From The Guardian UK: http://www.guardian.co.uk/business/2012/jul/19/spain-austerity-protest-bank-bailout-bond
Spain's cost of borrowing hits record high as Germany approves potential bond-buying with leftovers from €100bn banks bailout
Protesters
took to the streets of 80 Spanish cities on Thursday night after prime
minister Mariano Rajoy's People's party (PP) pushed a €65bn (£51bn)
austerity package through parliament and the country paid record prices
to borrow money from sceptical markets.
More than 100,000 people
were estimated to have joined in demonstrations called by trades unions,
with about 50,000 gathering in Madrid. Police fired rubber bullets to
disperse the protesters in Madrid.
Angry civil servants had
blocked traffic in several main Madrid avenues earlier in the day, with
protesters puncturing the tyres of dozens of riot police vans, amid
growing upset at austerity, recession and 24% unemployment.

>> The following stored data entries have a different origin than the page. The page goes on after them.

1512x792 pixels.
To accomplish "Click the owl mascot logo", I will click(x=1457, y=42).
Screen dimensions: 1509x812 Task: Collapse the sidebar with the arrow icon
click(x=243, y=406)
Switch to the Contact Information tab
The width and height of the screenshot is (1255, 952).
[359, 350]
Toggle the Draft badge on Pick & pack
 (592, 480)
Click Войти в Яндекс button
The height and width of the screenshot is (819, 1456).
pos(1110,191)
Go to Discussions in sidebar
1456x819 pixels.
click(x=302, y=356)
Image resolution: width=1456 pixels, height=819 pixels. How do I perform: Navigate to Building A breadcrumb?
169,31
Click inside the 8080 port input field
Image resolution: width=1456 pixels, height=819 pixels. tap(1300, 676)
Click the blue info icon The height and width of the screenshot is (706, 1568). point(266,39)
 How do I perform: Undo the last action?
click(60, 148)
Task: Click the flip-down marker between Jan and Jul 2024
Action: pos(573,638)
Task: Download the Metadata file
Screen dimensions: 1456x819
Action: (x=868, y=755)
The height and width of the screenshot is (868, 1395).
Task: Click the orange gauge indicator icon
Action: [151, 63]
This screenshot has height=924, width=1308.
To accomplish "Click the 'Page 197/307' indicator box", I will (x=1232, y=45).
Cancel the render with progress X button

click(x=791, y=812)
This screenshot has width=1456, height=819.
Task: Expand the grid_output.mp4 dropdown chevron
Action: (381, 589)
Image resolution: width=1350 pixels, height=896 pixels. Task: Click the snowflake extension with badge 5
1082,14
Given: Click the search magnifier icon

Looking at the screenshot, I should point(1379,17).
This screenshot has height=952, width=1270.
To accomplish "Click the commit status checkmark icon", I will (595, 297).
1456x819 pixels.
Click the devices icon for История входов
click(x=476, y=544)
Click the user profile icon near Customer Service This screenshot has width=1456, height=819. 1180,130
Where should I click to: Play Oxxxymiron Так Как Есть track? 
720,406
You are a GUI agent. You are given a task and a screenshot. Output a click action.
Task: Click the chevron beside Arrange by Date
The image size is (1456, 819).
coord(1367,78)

Rajoy was able to get the measures through parliament comfortably, using only the votes of PP MPs.
The finance minister, Cristóbal Montoro, who warned on Wednesday there was no money for civil service wages, said Spain could not go deeper into debt. "Financing public services with more deficit and more debt will doom us," he said.
Proof of Spain's growing financing problems came when it paid a record interest rate of 6.459% to sell five-year bonds, while rates on 10-year bonds rose back above the unsustainable 7% level.
France
paid less than 1% for similar five-year bonds as investors shunned
southern economies for what they saw as the eurozone's safer core.